### Exercise goal
The required output is the exact run of lines below that opens at the line with "Open the Blending mode dropdown" and closes at the line with "Switch to the Online tab".

═════ Dataset records

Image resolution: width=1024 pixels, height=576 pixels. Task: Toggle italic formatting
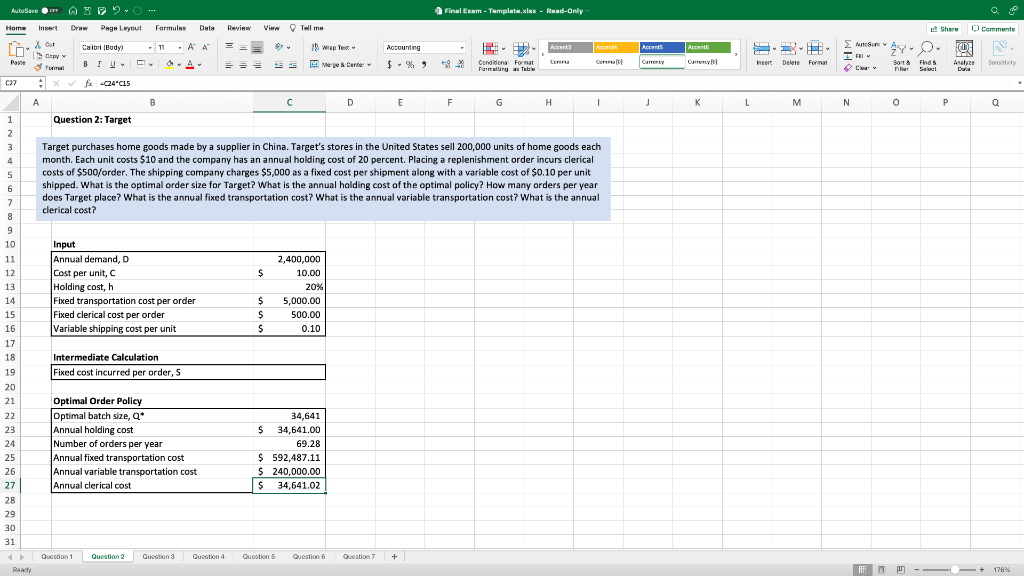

══════════
═════ Dataset records

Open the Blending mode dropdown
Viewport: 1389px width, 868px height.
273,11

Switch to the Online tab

══════════

### The completed task
Open the Blending mode dropdown
Viewport: 1389px width, 868px height.
273,11

Switch to the Online tab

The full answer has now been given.